▼▼▼

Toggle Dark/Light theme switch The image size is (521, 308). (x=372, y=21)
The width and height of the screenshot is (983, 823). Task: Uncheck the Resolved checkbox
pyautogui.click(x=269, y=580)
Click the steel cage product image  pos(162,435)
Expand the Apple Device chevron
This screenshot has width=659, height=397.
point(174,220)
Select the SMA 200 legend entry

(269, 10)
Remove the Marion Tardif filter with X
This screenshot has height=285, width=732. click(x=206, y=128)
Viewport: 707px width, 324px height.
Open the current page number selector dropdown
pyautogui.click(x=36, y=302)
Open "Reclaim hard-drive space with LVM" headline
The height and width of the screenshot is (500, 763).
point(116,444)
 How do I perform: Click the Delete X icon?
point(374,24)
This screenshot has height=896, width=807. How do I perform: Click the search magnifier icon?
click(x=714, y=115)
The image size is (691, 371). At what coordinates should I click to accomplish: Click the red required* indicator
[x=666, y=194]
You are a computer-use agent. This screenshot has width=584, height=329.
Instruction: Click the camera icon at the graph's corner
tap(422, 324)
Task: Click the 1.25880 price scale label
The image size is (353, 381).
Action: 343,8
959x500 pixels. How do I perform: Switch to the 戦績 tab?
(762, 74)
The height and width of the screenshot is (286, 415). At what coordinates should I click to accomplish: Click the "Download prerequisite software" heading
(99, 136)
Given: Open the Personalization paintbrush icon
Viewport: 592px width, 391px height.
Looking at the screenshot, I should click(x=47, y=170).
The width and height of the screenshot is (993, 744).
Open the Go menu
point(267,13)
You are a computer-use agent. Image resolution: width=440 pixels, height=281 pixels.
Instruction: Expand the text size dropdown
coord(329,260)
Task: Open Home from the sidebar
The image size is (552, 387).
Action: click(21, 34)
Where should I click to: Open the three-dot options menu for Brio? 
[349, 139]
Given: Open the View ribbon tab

▲▲▲

Exercise:
Everything from the first line of the records through the line containing "Expand the Apple Device chevron" is to be set down exactly, while later lines are left out.

Task answer:
Toggle Dark/Light theme switch The image size is (521, 308). (x=372, y=21)
The width and height of the screenshot is (983, 823). Task: Uncheck the Resolved checkbox
pyautogui.click(x=269, y=580)
Click the steel cage product image  pos(162,435)
Expand the Apple Device chevron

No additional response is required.